False imprisonment is a common law wrong and also a tort which is dealt with in the form of wrongful confinement defined under the Section 340 of the Indian Penal Code, 1860. To define what the false imprisonment literally means, it is restraining the person in a confined area without any justification or the person’s consent. It may be of private detention or governmental detention. It is not essentially required that the person is actually put behind the bars or confined in any area where there is not a possibilty to escape but if the person who is boounded in an area feels that he is confined and not any way to free that space, then it will be said as false imprisonment. The only requirement in this that a reasonable person should feel that he is confined. For example, if a person’s is confined in a particular room by the government authorities without any justification to the person confined or his or her family members, not even the lawyer then the it will be said as false imprisonment.

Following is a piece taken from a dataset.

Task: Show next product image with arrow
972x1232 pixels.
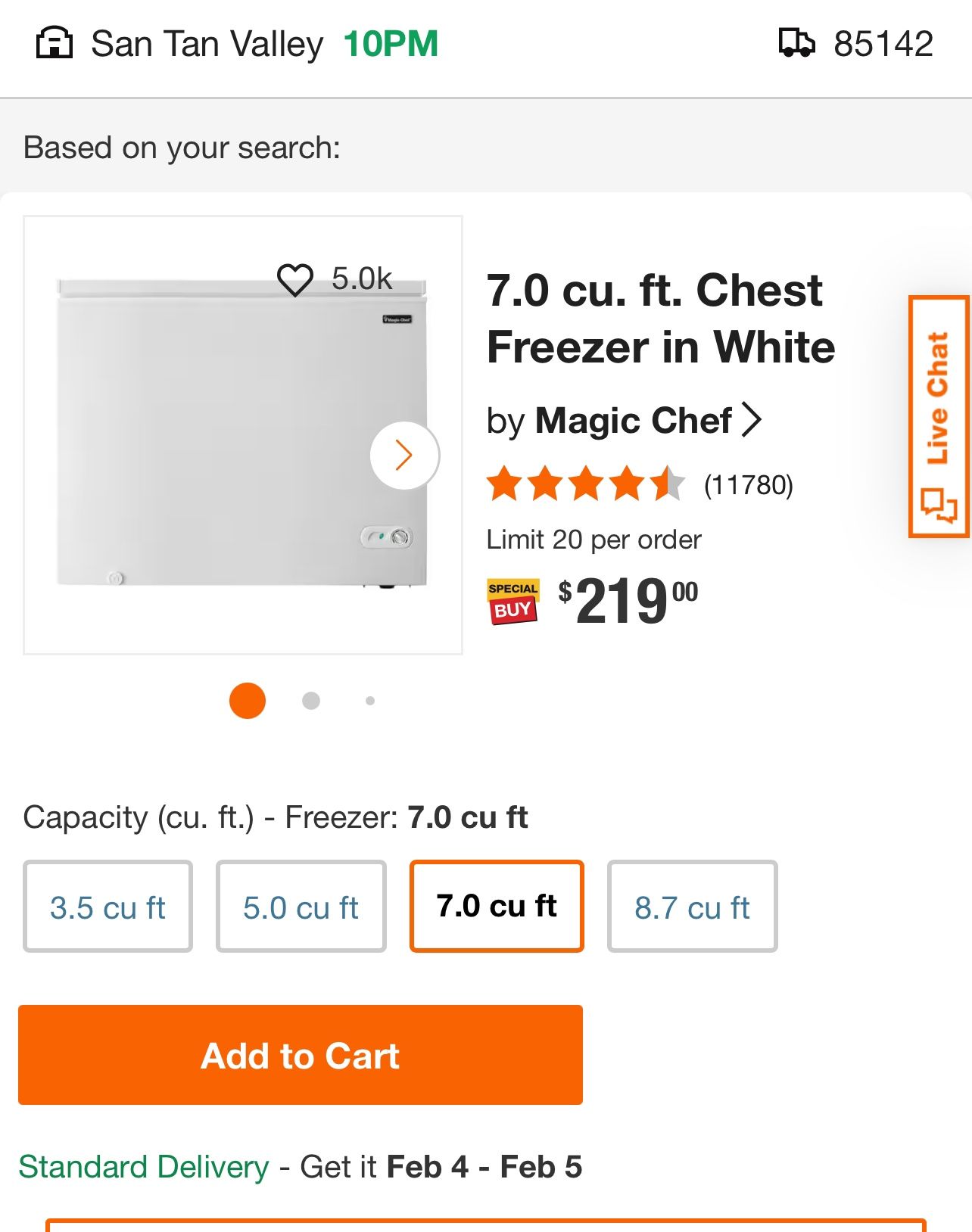Action: (x=404, y=456)
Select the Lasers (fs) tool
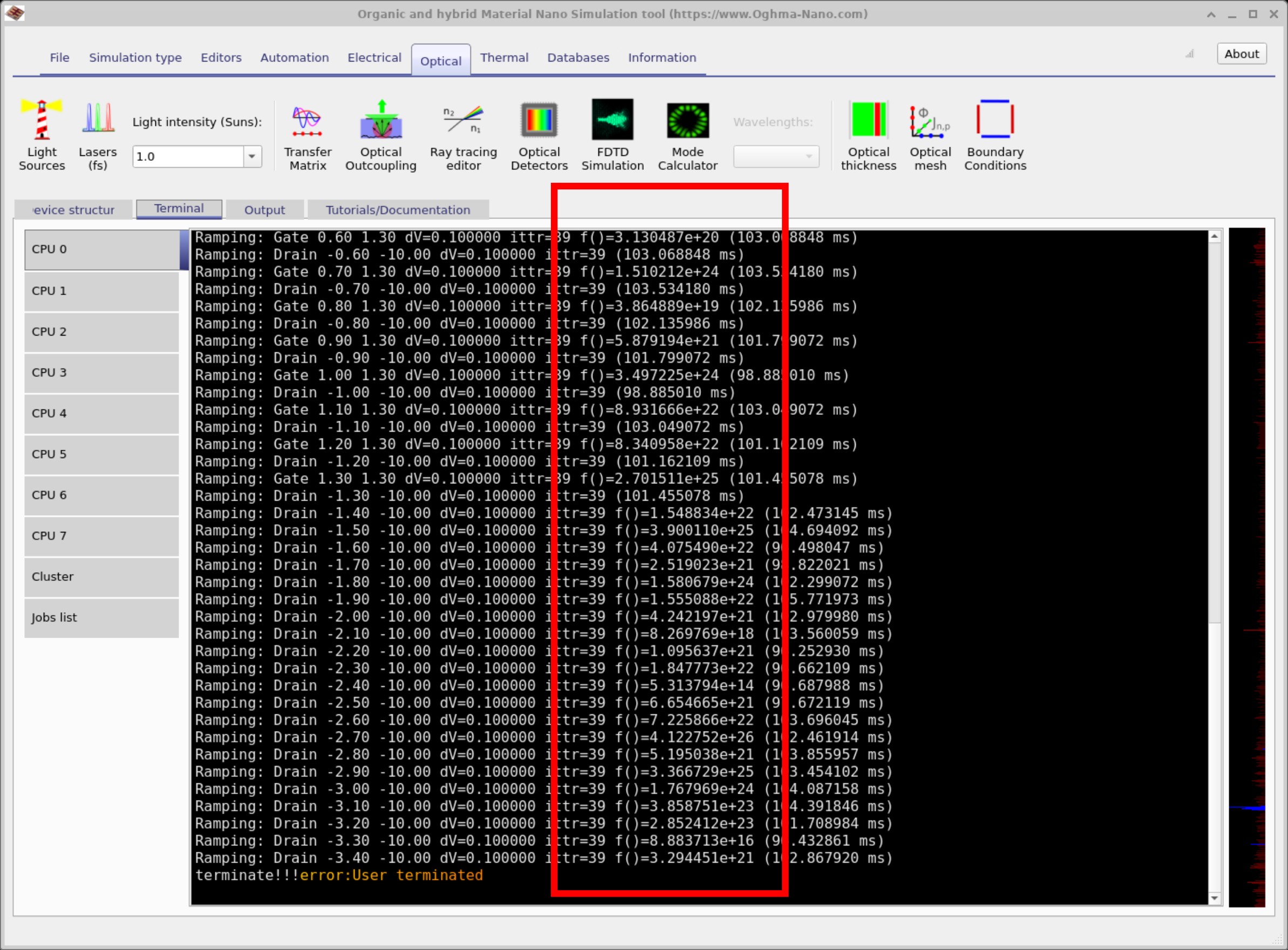The width and height of the screenshot is (1288, 950). pos(97,134)
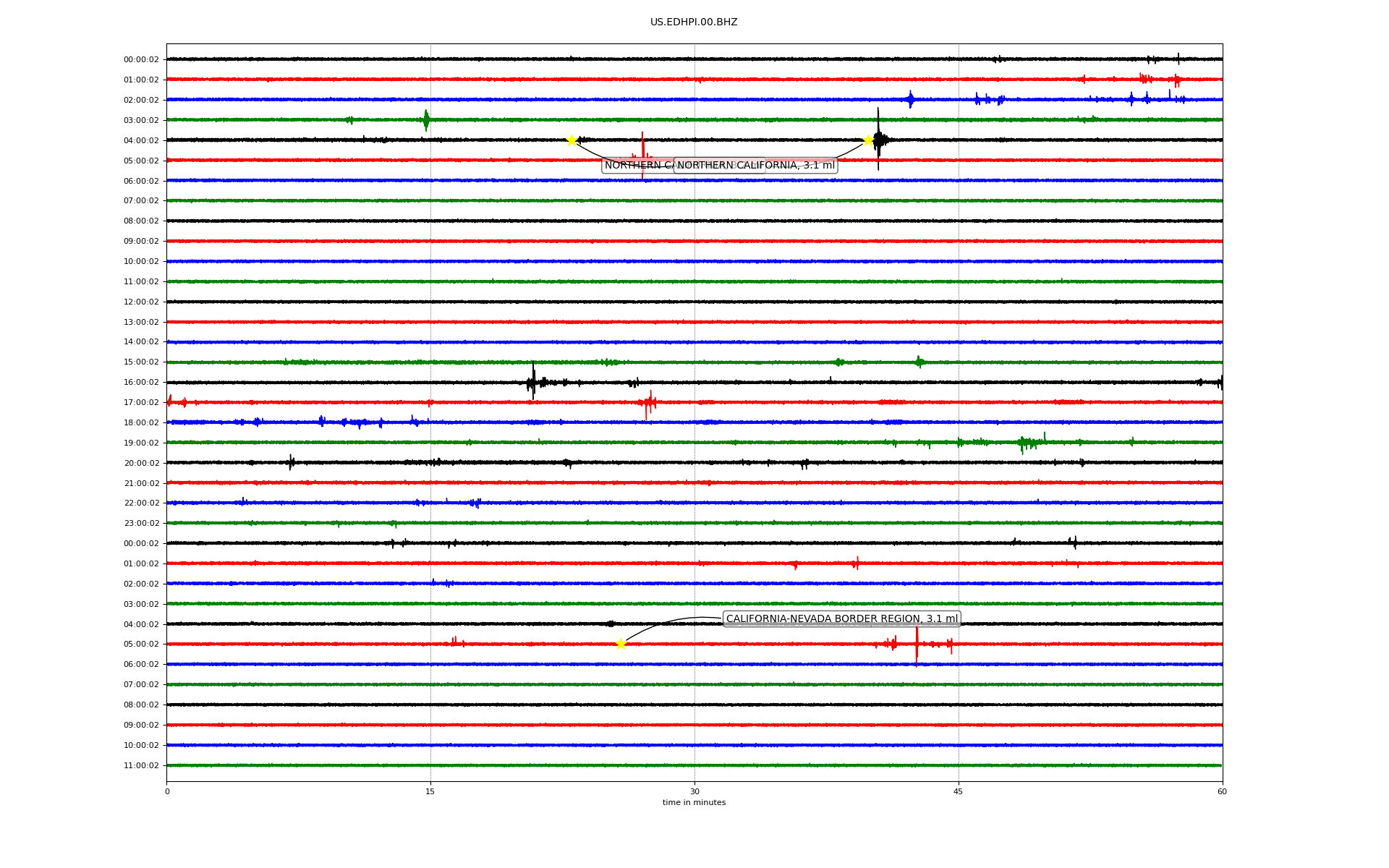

It doesn’t matter that it is done by the State because what really matters is the reason which has not been told to any person who is in some or the other manner conneceted to the plaintiff. In that case, the family members and the lawyer can bring a suit against the State in the court and can also file a writ of ‘Habeas Corpus’ that literally means ‘Now you may have the body’. Also, it should be added that the degree of detention or the imprisonment of the plaintiff does not matter but it is the absence of lawful authority to justify the unlawful confinement which is of relevance. Therefore, false imprisonment is actually an intentional tort like any of those such as assault, battery, unlawful harassment and invasion of privacy. In other words, it can also be said as the trespass to the person or any individual.

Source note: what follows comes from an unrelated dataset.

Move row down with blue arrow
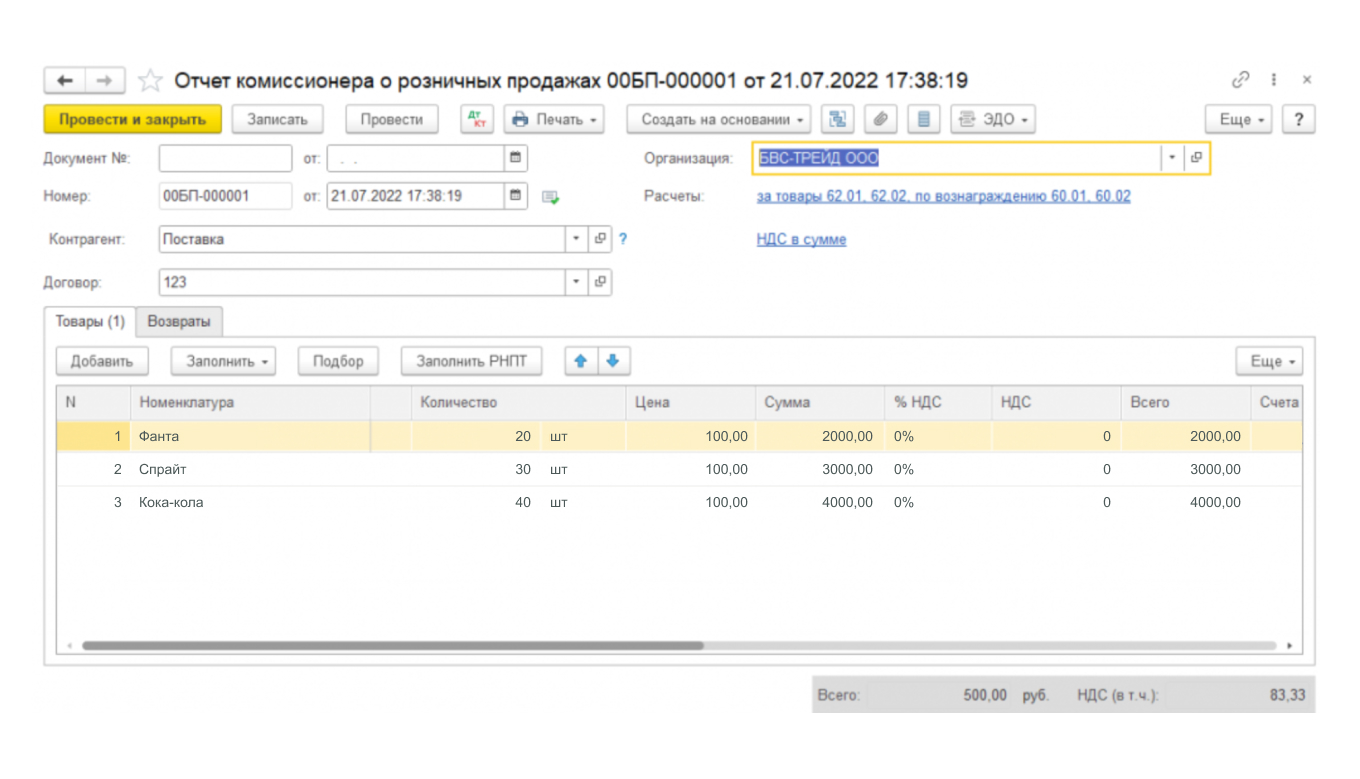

With accusation, there are some defence which the defendant can take in the case of consent of the plaintiff or voluntary assumption of the risk, probable cause and contributory negligence. The defendant can argue in the court of law that the plaintiff was confined because he consented to that act. He had full knowledge of the incident which took place and he voluntary took that. In these circumstances, the defendant will get complete defence and will not be liable for anything but in the case of contributory negligence, the complete defence will not be granted. The reason behind it is the plaintiff may have contributed to the act which happened with him or her but he was not wholly wrong. The defendant was liable and if he would have not initiated it in the first place, then this whole incident would have not taken place. The only remedy in this case which will be provided to the defendant will be that his some part of damages will be mitigated and then he will only have to pay some amount. Also, reasonable care and acting in good faith doesn’t matter in this tort and the person will still be sued for that.

Therefore, the remedies which are available to the plaintiff in this case is damages, writ of habeas corpus and self help. Apart from that, it depends on the circumstances.